May 5, 2021

VIRA SATHIDAR, CULTURAL FIGURE WHO FOUGHT INDIA’S CASTE SYSTEM, DIES AT 62

[After a career of activism on behalf of the lower castes, Mr. Sathidar was cast in a movie that reflected his life. He died of complications of Covid-19.]


By Mujib Mashal and Hari Kumar

NEW DELHI — Vira Sathidar played the role of a protest singer enmeshed in India’s frustrating legal system in “Court,” a 2014 movie that won accolades in India and around the world. Yet Mr. Sathidar, a lifelong activist against injustice with little screen experience, remained uncomfortable describing himself as an actor.

Acting, he said, was just another tool in the toolbox of protest — along with organizing, pamphleteering, editing, writing poetry and singing.

“Song and dance was a weapon of our fight,” he once said. “It still is.”

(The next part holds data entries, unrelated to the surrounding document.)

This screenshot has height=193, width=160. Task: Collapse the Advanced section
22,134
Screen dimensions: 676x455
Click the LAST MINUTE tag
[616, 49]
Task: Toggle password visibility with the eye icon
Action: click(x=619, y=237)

Mr. Sathidar died of complications of Covid-19 on April 13 at a hospital in Nagpur, in the state of Maharashtra, his son, Ravan, said. He was 62.

Mr. Sathidar agitated against the deeply rooted caste system in India, under which those at the bottom — his fellow Dalits, or untouchables — are systematically abused. A high school dropout, he wrote books and articles, edited magazines and organized street performances. For a brief time, he ran a bookstall. He was the head of the Maharashtra chapter of the Confederation of Human Rights Organizations.

“He was a living library,” his friend Nihal Singh Rathod said, “on political science, on social science.”

Vira Sathidar was born on June 7, 1958, in the village of Parsodi, near Nagpur, to Rauf and Gangubai Sathidar. His father, a farmer, was a staunch supporter of B.R. Ambedkar, one of India’s most influential thinkers and political figures. Mr. Ambedkar, himself a Dalit, was part of the Indian independence movement and played a central role in drafting the constitution for the future republic. He was also a tireless opponent of the caste system, and Mr. Sathidar often cited his influence in setting him on the road to activism.

Mr. Sathidar said his father wanted him to be a scholar. But he was a distracted student, and he left school after 10th grade to work at a cotton thread mill.

Mr. Sathidar’s activism began when he was a union organizer at the mill. He found himself working with the radical Maoist movement called the Naxalites in the 1990s.

He went underground for a time but became disillusioned, his friend Pradeep Maitra, the Nagpur correspondent for The Hindustan Times, said in an interview: “He got disappointed with the Naxal movement because of their emphasis on classless society and ignoring the Ambedkar notion of casteless society.”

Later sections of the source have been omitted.